## [Task to complete]
Please reproduce the material below line for line, changing nothing.

Rows from the dataset:
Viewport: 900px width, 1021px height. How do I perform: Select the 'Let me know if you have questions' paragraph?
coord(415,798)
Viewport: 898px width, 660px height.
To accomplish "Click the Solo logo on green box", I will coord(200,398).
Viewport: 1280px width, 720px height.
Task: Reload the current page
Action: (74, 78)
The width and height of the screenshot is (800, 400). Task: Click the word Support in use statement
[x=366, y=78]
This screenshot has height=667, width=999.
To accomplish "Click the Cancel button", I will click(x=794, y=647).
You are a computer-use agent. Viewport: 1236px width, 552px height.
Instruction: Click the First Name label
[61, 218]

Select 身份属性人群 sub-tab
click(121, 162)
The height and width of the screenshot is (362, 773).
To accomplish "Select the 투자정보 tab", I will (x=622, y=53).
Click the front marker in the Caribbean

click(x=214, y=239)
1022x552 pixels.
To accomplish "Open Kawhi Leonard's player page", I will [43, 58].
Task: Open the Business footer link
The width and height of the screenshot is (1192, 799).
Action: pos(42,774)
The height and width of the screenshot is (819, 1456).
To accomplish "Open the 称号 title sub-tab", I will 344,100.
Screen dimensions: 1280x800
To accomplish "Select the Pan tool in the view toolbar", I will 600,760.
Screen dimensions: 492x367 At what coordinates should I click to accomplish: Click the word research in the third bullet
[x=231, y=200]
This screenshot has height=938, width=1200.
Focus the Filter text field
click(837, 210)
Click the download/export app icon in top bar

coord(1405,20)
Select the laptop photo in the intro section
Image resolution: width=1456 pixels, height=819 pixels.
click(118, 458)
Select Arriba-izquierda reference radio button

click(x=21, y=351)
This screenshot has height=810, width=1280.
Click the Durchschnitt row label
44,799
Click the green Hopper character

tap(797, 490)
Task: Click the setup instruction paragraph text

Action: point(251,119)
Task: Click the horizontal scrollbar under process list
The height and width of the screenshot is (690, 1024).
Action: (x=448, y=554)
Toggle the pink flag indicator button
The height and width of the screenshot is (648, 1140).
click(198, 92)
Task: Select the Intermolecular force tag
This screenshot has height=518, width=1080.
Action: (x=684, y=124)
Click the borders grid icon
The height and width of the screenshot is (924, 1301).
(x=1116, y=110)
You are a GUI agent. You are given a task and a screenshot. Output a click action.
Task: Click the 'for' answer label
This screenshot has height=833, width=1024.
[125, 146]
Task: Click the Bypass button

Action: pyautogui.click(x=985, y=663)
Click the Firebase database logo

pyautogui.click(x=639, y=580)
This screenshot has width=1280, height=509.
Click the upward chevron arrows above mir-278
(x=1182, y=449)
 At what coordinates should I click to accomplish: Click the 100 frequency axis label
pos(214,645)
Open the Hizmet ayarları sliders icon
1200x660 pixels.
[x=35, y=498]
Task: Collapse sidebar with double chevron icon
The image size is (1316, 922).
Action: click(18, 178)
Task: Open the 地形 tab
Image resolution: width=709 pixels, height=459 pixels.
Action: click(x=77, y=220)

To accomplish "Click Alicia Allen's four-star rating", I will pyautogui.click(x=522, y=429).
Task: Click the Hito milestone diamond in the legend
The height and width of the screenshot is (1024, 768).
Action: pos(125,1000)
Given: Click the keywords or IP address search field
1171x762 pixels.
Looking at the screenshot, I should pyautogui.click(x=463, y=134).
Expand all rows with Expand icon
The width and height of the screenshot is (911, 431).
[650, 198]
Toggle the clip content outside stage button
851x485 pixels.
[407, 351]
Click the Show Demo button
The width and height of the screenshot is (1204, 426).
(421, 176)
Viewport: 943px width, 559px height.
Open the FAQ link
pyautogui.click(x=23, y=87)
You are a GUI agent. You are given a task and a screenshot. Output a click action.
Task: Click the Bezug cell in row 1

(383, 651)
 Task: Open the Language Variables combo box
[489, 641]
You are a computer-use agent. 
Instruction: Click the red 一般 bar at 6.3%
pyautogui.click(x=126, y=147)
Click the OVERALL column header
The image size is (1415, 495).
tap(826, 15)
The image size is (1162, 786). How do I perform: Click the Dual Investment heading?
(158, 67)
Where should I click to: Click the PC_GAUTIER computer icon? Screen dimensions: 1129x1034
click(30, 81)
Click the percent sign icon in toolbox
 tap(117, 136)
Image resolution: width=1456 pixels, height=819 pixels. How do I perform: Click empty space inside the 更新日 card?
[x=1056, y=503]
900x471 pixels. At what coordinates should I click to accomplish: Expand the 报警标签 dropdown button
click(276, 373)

## [Output]
Viewport: 900px width, 1021px height. How do I perform: Select the 'Let me know if you have questions' paragraph?
coord(415,798)
Viewport: 898px width, 660px height.
To accomplish "Click the Solo logo on green box", I will coord(200,398).
Viewport: 1280px width, 720px height.
Task: Reload the current page
Action: (74, 78)
The width and height of the screenshot is (800, 400). Task: Click the word Support in use statement
[x=366, y=78]
This screenshot has height=667, width=999.
To accomplish "Click the Cancel button", I will click(x=794, y=647).
You are a computer-use agent. Viewport: 1236px width, 552px height.
Instruction: Click the First Name label
[61, 218]

Select 身份属性人群 sub-tab
click(121, 162)
The height and width of the screenshot is (362, 773).
To accomplish "Select the 투자정보 tab", I will (x=622, y=53).
Click the front marker in the Caribbean

click(x=214, y=239)
1022x552 pixels.
To accomplish "Open Kawhi Leonard's player page", I will [43, 58].
Task: Open the Business footer link
The width and height of the screenshot is (1192, 799).
Action: pos(42,774)
The height and width of the screenshot is (819, 1456).
To accomplish "Open the 称号 title sub-tab", I will 344,100.
Screen dimensions: 1280x800
To accomplish "Select the Pan tool in the view toolbar", I will 600,760.
Screen dimensions: 492x367 At what coordinates should I click to accomplish: Click the word research in the third bullet
[x=231, y=200]
This screenshot has height=938, width=1200.
Focus the Filter text field
click(837, 210)
Click the download/export app icon in top bar

coord(1405,20)
Select the laptop photo in the intro section
Image resolution: width=1456 pixels, height=819 pixels.
click(118, 458)
Select Arriba-izquierda reference radio button

click(x=21, y=351)
This screenshot has height=810, width=1280.
Click the Durchschnitt row label
44,799
Click the green Hopper character

tap(797, 490)
Task: Click the setup instruction paragraph text

Action: point(251,119)
Task: Click the horizontal scrollbar under process list
The height and width of the screenshot is (690, 1024).
Action: (x=448, y=554)
Toggle the pink flag indicator button
The height and width of the screenshot is (648, 1140).
click(198, 92)
Task: Select the Intermolecular force tag
This screenshot has height=518, width=1080.
Action: (x=684, y=124)
Click the borders grid icon
The height and width of the screenshot is (924, 1301).
(x=1116, y=110)
You are a GUI agent. You are given a task and a screenshot. Output a click action.
Task: Click the 'for' answer label
This screenshot has height=833, width=1024.
[125, 146]
Task: Click the Bypass button

Action: pyautogui.click(x=985, y=663)
Click the Firebase database logo

pyautogui.click(x=639, y=580)
This screenshot has width=1280, height=509.
Click the upward chevron arrows above mir-278
(x=1182, y=449)
 At what coordinates should I click to accomplish: Click the 100 frequency axis label
pos(214,645)
Open the Hizmet ayarları sliders icon
1200x660 pixels.
[x=35, y=498]
Task: Collapse sidebar with double chevron icon
The image size is (1316, 922).
Action: click(18, 178)
Task: Open the 地形 tab
Image resolution: width=709 pixels, height=459 pixels.
Action: click(x=77, y=220)

To accomplish "Click Alicia Allen's four-star rating", I will pyautogui.click(x=522, y=429).
Task: Click the Hito milestone diamond in the legend
The height and width of the screenshot is (1024, 768).
Action: pos(125,1000)
Given: Click the keywords or IP address search field
1171x762 pixels.
Looking at the screenshot, I should pyautogui.click(x=463, y=134).
Expand all rows with Expand icon
The width and height of the screenshot is (911, 431).
[650, 198]
Toggle the clip content outside stage button
851x485 pixels.
[407, 351]
Click the Show Demo button
The width and height of the screenshot is (1204, 426).
(421, 176)
Viewport: 943px width, 559px height.
Open the FAQ link
pyautogui.click(x=23, y=87)
You are a GUI agent. You are given a task and a screenshot. Output a click action.
Task: Click the Bezug cell in row 1

(383, 651)
 Task: Open the Language Variables combo box
[489, 641]
You are a computer-use agent. 
Instruction: Click the red 一般 bar at 6.3%
pyautogui.click(x=126, y=147)
Click the OVERALL column header
The image size is (1415, 495).
tap(826, 15)
The image size is (1162, 786). How do I perform: Click the Dual Investment heading?
(158, 67)
Where should I click to: Click the PC_GAUTIER computer icon? Screen dimensions: 1129x1034
click(30, 81)
Click the percent sign icon in toolbox
 tap(117, 136)
Image resolution: width=1456 pixels, height=819 pixels. How do I perform: Click empty space inside the 更新日 card?
[x=1056, y=503]
900x471 pixels. At what coordinates should I click to accomplish: Expand the 报警标签 dropdown button
click(276, 373)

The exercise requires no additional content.